**What to produce**
Copy out the lines below word for word, starting with the line containing "Click the word Example" and ending with the line containing "Point to the dash", both included. Reproduce only that stretch of the listing.

**Items from a data source**

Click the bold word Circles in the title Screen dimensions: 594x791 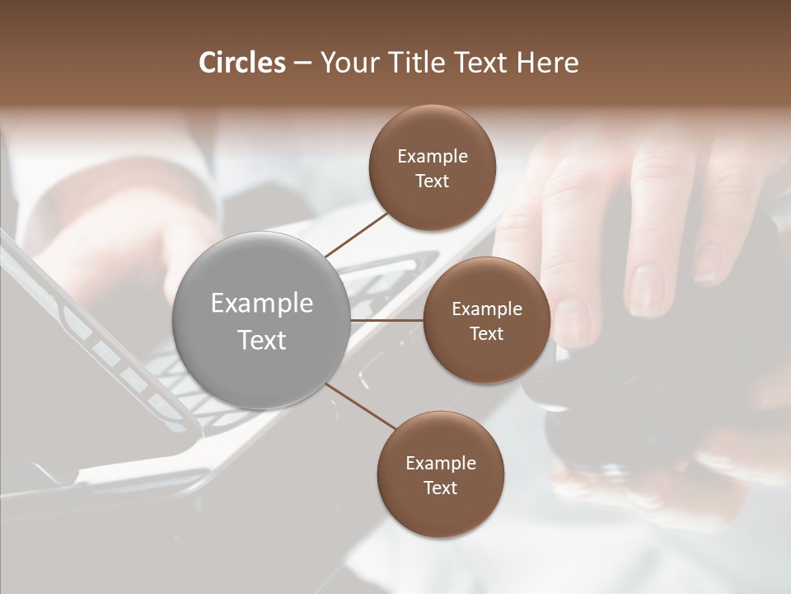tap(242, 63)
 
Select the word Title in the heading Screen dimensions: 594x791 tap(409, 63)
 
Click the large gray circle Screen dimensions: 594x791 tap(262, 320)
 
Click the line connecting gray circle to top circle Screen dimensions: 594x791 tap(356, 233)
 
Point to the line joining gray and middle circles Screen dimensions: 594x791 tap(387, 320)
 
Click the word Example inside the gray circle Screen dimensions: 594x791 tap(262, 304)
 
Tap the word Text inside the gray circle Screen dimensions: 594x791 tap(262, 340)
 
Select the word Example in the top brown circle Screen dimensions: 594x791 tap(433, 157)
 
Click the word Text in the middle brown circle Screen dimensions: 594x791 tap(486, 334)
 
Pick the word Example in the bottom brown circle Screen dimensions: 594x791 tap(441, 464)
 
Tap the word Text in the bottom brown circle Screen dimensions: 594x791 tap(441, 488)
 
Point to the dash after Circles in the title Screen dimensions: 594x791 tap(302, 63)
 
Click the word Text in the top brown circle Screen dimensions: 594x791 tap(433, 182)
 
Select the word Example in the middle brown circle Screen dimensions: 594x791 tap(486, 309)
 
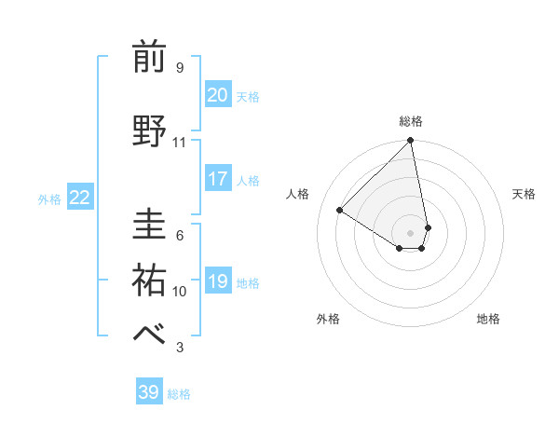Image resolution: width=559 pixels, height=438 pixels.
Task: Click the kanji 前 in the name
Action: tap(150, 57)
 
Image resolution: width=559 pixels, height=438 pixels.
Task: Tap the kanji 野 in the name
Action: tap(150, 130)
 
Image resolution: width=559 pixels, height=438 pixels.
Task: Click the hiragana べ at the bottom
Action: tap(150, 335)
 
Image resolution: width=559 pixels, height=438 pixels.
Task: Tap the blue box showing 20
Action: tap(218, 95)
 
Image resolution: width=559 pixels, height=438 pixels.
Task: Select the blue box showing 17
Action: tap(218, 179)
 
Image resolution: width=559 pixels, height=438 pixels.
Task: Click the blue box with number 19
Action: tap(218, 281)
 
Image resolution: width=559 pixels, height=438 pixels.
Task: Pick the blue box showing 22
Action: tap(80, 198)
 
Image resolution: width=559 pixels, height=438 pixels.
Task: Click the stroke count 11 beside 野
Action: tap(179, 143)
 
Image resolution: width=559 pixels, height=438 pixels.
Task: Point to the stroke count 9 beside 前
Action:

* * *

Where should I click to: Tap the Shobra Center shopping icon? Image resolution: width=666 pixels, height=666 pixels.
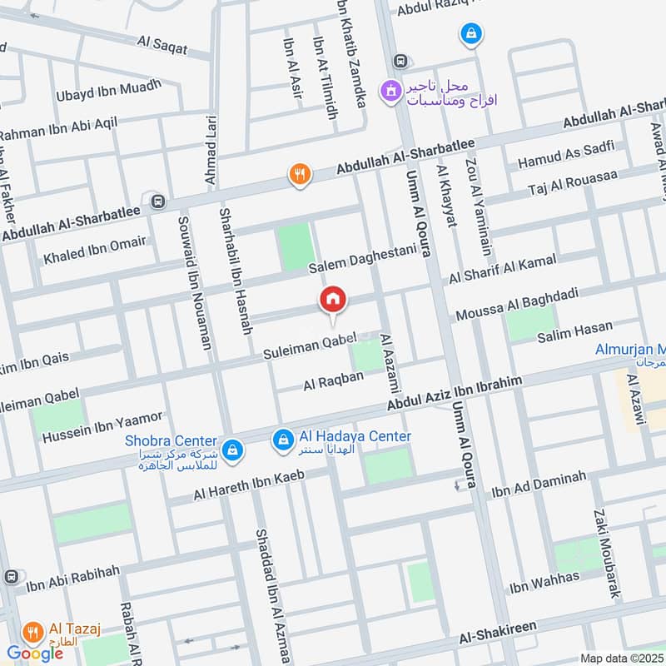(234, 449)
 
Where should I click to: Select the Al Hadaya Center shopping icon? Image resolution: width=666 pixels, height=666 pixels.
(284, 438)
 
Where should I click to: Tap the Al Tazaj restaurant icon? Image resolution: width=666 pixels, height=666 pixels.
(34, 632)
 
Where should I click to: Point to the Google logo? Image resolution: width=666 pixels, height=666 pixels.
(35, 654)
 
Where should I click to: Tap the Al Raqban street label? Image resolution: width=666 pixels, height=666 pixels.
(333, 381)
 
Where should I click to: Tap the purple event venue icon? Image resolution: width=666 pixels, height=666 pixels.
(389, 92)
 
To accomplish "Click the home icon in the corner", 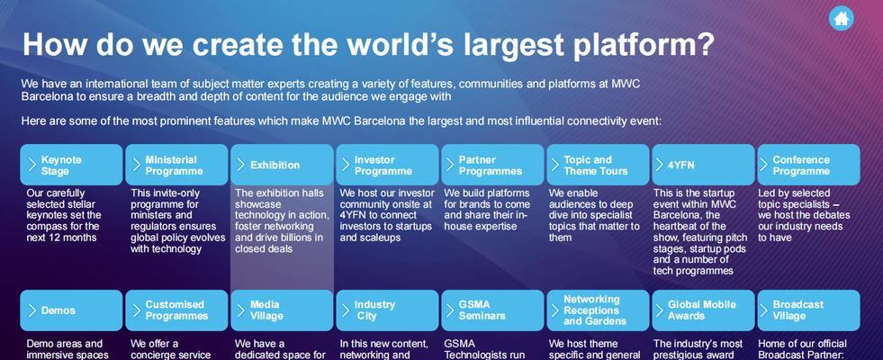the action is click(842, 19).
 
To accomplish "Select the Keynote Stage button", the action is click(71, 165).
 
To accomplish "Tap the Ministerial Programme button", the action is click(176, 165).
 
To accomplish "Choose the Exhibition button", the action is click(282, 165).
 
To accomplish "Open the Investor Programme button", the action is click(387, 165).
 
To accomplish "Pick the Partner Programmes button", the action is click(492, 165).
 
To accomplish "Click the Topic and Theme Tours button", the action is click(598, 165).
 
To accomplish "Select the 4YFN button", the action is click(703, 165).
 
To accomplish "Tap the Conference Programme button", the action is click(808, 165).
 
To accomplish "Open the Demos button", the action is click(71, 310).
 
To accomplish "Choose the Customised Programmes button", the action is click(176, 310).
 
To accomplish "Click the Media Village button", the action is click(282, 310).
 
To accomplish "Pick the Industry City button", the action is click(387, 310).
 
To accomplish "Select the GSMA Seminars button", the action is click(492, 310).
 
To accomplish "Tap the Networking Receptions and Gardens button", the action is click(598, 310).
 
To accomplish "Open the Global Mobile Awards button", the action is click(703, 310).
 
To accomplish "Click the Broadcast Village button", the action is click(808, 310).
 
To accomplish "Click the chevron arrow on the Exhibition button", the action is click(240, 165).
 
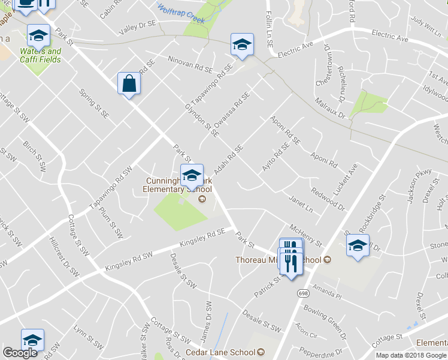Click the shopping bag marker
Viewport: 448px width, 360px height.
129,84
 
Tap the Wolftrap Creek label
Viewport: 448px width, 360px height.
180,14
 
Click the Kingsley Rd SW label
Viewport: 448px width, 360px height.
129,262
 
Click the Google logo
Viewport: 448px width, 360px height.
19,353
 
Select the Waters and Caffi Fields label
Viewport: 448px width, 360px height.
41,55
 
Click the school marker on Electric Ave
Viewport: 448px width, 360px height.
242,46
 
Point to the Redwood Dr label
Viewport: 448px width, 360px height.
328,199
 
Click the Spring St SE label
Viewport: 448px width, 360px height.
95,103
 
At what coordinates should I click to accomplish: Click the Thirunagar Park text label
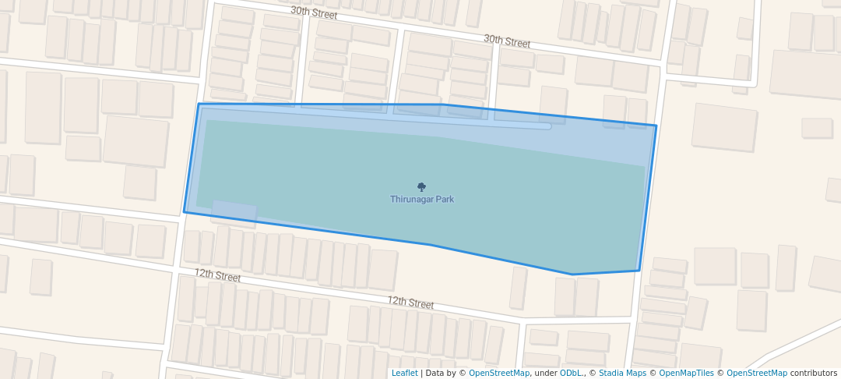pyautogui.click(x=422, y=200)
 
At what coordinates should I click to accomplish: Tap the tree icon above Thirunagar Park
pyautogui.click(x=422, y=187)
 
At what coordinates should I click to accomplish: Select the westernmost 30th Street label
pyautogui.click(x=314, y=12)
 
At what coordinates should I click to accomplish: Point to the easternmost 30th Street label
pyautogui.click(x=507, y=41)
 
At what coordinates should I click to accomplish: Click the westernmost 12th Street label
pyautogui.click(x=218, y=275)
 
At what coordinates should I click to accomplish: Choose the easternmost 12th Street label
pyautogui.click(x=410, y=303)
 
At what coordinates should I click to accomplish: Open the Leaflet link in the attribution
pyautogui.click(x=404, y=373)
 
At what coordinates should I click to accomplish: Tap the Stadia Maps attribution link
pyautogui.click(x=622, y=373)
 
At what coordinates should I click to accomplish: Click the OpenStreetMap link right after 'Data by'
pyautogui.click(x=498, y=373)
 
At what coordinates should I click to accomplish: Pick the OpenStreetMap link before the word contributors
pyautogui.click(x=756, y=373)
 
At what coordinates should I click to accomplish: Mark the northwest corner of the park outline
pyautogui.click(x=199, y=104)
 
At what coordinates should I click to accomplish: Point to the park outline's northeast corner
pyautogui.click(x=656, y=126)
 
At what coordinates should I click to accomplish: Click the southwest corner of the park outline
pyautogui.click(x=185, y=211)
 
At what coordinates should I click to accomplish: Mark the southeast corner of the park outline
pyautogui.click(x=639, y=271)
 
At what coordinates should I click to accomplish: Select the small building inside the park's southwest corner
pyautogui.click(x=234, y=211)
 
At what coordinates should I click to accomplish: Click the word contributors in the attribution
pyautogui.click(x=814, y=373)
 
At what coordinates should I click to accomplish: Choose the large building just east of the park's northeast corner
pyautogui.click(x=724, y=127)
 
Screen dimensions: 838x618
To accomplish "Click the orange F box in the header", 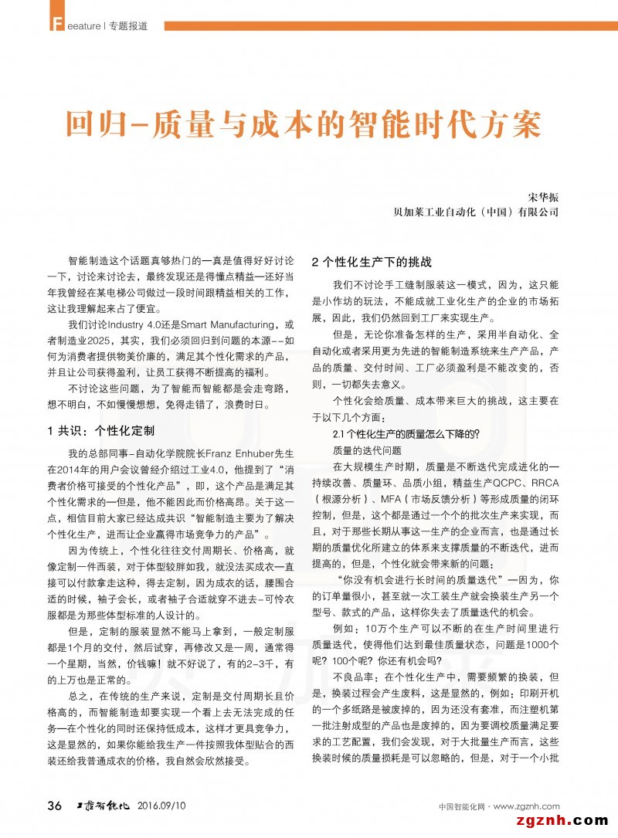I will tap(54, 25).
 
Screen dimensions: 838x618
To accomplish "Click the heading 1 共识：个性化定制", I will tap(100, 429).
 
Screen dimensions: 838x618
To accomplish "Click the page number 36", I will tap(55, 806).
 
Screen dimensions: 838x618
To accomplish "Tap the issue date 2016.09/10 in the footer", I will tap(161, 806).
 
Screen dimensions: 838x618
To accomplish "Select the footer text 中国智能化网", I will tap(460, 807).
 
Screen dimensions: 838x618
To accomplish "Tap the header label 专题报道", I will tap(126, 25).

**Solution**
Click the word Example inside the gray circle Screen dimensions: 594x791 tap(262, 304)
 
Tap the word Text inside the gray circle Screen dimensions: 594x791 tap(262, 340)
 
Select the word Example in the top brown circle Screen dimensions: 594x791 tap(433, 157)
 
Click the word Text in the middle brown circle Screen dimensions: 594x791 tap(486, 334)
 
Pick the word Example in the bottom brown circle Screen dimensions: 594x791 tap(441, 464)
 
Tap the word Text in the bottom brown circle Screen dimensions: 594x791 tap(441, 488)
 
Point to the dash after Circles in the title Screen dimensions: 594x791 tap(302, 63)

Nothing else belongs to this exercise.